Francisca HernándezRetired professor from the Department of Prehistory of the UCM
Francisca Hernández Hernández is a retired professor from the Department of Prehistory of the Complutense University of Madrid, where she has taught the disciplines of Prehistory, Museology and Management of Cultural Heritage. She is a member of ICOM and ICOFOM, assiduously collaborating with this journal. She has directed and participated in various research projects and is part of the research team of Cultural Heritage Management. She has focused her research on the Protohistory of the Iberian Peninsula, particularly in the study of the town of Villasviejas and its necropolis. Currently, she researches into theoretical and practical Museology and its interrelation with the natural and cultural heritage. The goal of this research is to elaborate a museological discourse that, drawing on textual and institutional hermeneutics, is willing to accept the concerns and proposals of the people who are in the sociological and cultural peripheries. Among her latest publications some are particularly significant such as Los Museos y el Patrimonio en una sociedad líquida (Museología e Património, vol. 1, 2019) [Museums and Heritage in a liquid society], Reflexiones museológicas desde los márgenes [Museological reflections from the margins] (Trea, 2018), Las necrópolis de El Romazal y el conjunto arqueológico de Villasviejas del Tamuja [The necropolis of El Romazal and the archaeological ensemble of Villasviejas] (Botija / Pasenzuela, Cáceres) (La Ergástula, 2017) and Zbynèk Zbyslav Stránský And Spanish Museology. (Museologica Brunensia, 2016)

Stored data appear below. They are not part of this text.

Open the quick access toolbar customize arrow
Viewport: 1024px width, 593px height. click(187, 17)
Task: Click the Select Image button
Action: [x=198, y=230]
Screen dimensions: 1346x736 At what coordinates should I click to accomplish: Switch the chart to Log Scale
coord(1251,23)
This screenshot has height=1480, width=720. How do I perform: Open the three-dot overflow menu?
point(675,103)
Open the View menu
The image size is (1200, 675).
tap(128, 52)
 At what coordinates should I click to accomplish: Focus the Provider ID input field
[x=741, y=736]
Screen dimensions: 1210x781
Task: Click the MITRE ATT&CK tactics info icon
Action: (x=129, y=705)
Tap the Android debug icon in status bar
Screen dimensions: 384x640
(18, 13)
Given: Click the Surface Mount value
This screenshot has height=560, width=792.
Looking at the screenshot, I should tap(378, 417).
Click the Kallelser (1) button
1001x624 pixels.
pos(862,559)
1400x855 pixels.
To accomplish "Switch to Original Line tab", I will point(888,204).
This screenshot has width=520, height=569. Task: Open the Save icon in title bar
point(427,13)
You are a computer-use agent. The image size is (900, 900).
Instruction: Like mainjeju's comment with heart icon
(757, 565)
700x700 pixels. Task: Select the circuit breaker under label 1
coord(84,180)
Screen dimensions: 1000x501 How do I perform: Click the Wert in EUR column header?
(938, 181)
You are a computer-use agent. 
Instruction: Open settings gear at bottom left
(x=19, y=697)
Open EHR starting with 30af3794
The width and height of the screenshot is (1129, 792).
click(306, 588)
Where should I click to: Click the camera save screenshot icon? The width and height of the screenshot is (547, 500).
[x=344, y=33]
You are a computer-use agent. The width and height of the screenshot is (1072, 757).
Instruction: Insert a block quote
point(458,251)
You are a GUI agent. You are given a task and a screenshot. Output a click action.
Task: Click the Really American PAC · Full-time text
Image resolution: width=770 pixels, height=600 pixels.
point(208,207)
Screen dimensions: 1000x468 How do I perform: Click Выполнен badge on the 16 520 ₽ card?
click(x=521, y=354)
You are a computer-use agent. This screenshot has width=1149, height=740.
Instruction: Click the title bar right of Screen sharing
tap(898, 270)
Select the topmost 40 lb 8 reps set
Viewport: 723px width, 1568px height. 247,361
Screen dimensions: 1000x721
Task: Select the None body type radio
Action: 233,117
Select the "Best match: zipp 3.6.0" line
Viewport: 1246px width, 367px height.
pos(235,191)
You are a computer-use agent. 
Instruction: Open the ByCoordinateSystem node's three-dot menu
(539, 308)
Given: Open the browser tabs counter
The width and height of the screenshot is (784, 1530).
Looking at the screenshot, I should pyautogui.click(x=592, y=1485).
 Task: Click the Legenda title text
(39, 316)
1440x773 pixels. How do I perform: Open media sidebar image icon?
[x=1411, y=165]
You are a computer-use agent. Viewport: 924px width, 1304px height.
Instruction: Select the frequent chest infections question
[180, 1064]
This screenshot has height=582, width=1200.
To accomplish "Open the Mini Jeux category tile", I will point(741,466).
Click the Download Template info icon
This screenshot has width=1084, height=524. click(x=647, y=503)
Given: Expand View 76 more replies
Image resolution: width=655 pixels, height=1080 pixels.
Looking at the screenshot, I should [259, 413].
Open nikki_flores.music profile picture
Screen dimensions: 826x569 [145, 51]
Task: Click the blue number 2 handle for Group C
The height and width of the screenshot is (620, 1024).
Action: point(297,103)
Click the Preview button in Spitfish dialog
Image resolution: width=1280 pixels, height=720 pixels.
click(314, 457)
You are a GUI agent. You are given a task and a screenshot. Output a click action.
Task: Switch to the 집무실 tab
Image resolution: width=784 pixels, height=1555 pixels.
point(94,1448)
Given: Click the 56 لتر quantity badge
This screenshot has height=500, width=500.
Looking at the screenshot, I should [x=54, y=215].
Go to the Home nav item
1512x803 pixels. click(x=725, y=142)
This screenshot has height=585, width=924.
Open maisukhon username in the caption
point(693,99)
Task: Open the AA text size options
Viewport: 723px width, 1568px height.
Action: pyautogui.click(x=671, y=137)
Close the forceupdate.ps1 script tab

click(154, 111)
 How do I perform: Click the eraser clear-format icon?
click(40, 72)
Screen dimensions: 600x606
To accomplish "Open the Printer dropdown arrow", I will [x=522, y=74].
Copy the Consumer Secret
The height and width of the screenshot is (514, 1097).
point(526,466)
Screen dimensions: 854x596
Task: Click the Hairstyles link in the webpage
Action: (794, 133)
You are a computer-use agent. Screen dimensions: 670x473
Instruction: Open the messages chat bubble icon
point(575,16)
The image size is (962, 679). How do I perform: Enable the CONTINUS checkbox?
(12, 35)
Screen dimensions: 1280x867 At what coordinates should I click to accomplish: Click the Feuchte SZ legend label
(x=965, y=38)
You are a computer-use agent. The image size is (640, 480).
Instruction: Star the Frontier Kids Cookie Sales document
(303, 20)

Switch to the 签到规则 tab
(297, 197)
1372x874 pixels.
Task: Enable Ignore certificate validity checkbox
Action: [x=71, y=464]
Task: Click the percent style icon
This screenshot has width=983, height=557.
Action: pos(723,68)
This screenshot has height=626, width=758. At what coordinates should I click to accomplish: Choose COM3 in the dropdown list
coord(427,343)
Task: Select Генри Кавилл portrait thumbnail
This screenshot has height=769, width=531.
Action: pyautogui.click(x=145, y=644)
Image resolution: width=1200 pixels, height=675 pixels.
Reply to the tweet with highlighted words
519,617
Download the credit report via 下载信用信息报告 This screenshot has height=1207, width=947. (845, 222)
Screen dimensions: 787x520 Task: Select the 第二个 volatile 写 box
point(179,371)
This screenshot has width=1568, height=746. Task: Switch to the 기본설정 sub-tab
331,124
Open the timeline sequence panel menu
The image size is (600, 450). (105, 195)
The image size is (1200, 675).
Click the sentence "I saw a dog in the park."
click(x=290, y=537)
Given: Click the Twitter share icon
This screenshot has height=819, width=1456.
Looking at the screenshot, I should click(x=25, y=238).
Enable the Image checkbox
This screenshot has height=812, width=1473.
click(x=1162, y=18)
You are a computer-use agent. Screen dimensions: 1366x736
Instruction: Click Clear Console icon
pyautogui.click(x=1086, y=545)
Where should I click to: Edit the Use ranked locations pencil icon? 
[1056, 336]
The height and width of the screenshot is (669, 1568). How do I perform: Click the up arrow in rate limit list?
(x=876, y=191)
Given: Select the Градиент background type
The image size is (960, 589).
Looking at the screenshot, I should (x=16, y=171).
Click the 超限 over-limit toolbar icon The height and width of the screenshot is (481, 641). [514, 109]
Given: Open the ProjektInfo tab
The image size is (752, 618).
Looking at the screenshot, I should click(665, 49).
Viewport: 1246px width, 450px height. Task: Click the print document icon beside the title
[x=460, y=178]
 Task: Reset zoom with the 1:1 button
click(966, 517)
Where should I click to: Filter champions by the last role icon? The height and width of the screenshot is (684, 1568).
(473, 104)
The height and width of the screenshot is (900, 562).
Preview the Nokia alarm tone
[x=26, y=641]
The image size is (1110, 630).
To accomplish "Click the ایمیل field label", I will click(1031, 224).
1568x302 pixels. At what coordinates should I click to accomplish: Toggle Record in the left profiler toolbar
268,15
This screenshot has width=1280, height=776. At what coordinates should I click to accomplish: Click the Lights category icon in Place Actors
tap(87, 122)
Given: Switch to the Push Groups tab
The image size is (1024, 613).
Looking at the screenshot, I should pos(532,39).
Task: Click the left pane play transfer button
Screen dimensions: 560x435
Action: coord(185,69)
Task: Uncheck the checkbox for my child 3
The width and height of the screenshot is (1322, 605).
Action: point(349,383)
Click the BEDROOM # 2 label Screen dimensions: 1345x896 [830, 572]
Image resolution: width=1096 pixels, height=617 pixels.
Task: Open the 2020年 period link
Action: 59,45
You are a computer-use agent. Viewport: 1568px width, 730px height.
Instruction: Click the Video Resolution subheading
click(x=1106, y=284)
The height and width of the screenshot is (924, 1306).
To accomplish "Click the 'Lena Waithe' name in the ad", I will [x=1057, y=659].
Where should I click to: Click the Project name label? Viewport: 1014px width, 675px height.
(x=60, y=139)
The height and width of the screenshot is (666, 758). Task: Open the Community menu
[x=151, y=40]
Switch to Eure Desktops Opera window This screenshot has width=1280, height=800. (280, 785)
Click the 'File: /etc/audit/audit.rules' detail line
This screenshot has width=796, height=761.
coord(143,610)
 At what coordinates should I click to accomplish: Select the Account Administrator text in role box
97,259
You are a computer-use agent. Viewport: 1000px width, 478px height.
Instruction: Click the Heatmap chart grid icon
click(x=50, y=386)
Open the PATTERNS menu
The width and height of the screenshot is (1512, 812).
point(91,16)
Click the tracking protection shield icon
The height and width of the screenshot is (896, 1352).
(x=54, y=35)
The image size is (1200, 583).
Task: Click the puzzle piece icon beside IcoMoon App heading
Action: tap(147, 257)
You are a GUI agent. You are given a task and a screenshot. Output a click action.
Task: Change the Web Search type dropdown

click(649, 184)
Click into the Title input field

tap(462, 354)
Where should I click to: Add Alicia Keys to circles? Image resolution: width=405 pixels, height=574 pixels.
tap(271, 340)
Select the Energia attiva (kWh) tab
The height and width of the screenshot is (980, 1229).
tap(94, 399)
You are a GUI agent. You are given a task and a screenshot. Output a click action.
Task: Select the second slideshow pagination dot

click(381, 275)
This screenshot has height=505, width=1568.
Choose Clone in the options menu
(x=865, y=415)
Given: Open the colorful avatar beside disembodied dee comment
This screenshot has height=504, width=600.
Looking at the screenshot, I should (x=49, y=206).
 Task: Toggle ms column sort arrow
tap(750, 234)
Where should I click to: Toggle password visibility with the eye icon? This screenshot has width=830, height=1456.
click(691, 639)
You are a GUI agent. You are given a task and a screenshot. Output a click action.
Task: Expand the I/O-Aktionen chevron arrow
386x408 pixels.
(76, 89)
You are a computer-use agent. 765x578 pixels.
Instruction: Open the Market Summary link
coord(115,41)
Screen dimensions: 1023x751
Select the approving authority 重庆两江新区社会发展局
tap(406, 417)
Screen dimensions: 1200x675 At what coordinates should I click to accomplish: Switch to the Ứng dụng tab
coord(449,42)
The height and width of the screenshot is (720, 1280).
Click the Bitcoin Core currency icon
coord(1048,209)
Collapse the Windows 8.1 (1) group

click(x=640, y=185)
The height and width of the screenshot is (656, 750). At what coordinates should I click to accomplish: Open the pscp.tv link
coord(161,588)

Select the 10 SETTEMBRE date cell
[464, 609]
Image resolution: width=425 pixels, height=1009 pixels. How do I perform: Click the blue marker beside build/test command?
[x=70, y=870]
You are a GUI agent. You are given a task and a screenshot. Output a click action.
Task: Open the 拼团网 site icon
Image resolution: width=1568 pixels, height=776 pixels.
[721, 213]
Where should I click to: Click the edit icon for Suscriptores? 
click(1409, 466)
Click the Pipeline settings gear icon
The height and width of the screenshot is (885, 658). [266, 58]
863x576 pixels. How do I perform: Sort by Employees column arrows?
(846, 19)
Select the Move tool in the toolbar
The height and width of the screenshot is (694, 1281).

Enrique BaquedanoDirector of the Regional Archaeological Museum of the Regional Government of Madrid
Enrique Baquedano Pérez holds a degree in Geography and History, speciality in Prehistory and Ethnology, from the Complutense University of Madrid.
His doctoral thesis “Carnivores and hominids: the hunting vs. scavenging debate in the light of taphonomic techniques”, was defended at the University of Valladolid and graded with Cum laude.
He directed “Revista de Arqueología” (1982-3) and in 2002 he created and directed the series of monographs “Zona Arqueológica”. He has published more than 100 articles on archaeology and more than half of them in impact journals.
Since 1999 he directs the Regional Archaeological Museum of the Regional Government of Madrid of which he has been the creator and sole director until now. Since 2001 he has co-directed excavations in different sites: the carpetan oppidum of El Llano de la Horca in Santorcaz (Madrid), in the Neanderthal sites of Pinilla del Valle (Madrid) and in the Olduvai Gorge (Tanzania).
He has received the Golden Medal from the Junta de Castilla y León, is an Honorary Member and President of the Spanish Association of Friends of Archaeology and Honorary Member of the Madrid College of Archaeologists, Academic of the German Archaeological Institute of Berlin and has received the City Award of Alcalá de Henares to World Heritage. He is a member of the Board of Trustees of the National Archaeological Museum.
He has given over a hundred conferences on archeology, mainly on human evolution, and taught in several master degrees. He directs, along with Manuel Domínguez Rodrigo, the Institute for Evolution in Africa at the University of Alcalá.
He has organized and directed numerous congresses, seminars and cycles of national and international conferences. He has been the curator of several archeology exhibitions, being particularly significant “The Cradle of Humanity”, which was exhibited in Alcalá de Henares, Burgos, Barcelona, Olduvai and Dar es Salaam.